Here are your results:
And yes, I did leave out the charts that didn't support my point.

And remember, those WITH performance gains show so because of the bus width, IMO. It's just that this was the best I can find to directly compare two identical systems with only the card beings swapped out.
Even with those advantages, even WITH the 256 bit bus width, you only see gains up around 2048x1536 with max settings, and the framerate on most games was not playable anyway. To top it off, the article notes that even with a massive 100MB dump to the system memory, performance didn't take a noticeable hit till afterward.

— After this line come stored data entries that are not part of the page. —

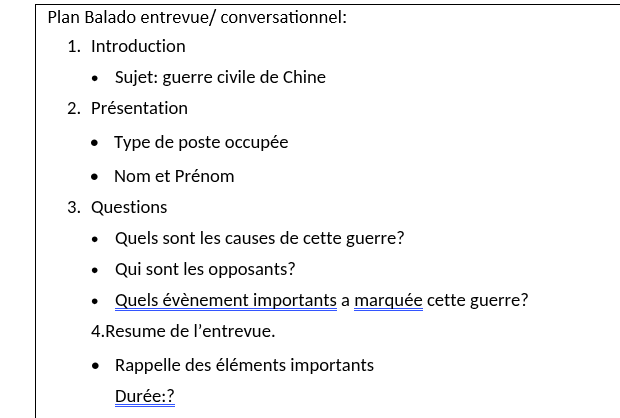620x418 pixels.
Task: Select the 'Présentation' heading
Action: point(139,108)
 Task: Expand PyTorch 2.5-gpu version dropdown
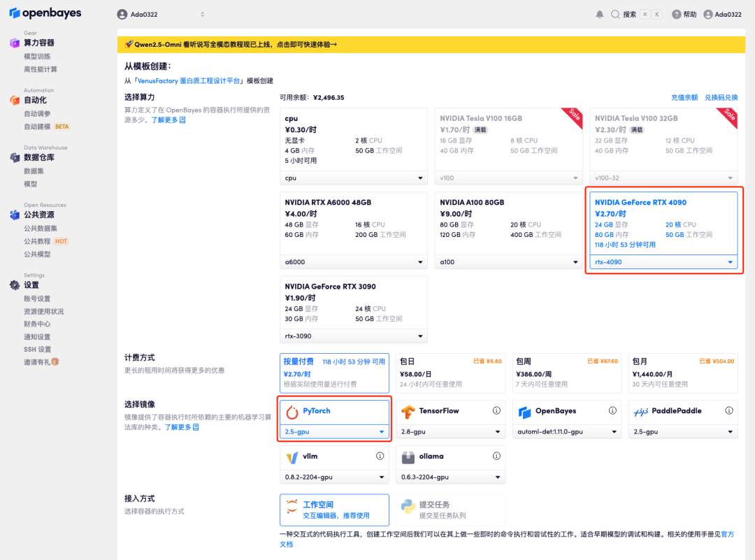click(x=334, y=432)
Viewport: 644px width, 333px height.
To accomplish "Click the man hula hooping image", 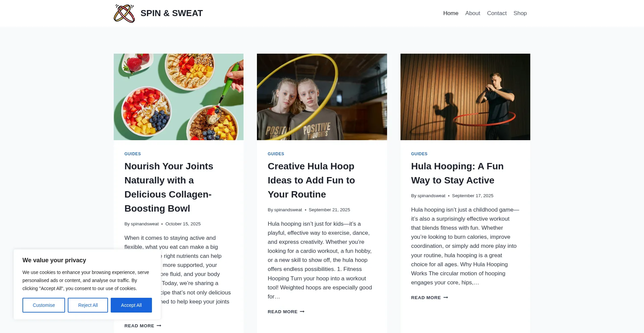I will point(465,97).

What does that tell me?
1) Even with the 256-bit interface, clock speed is a major factor when it comes to VRAM utilization.
2) Dumping to system memory isn't going to ruin your numbers until you get above 100MB.
3) The TYPE of memory used (512MB of GDDR2 vs 256 of GDDR3) has an even bigger effect on the card.
4) In order to see the benefits, your other hardware (CPU, RAM, etc) must exceed what a notebook can provide (without bursting into flames

)
With that in mind, I can honestly tell you that the extra RAM in the 9600 will do next to nothing thanks to the bus width and the clock speed. (This is slightly dependent on Apple's habit of underclocking but I'd stand to say you wouldn't see a boost even if they didn't.) To answer you directly: Unless you are looking at a higher clocked card coupled with a fast CPU and good RAM, the extra memory will give you next to nothing (<1%). It simply shifts the bottleneck.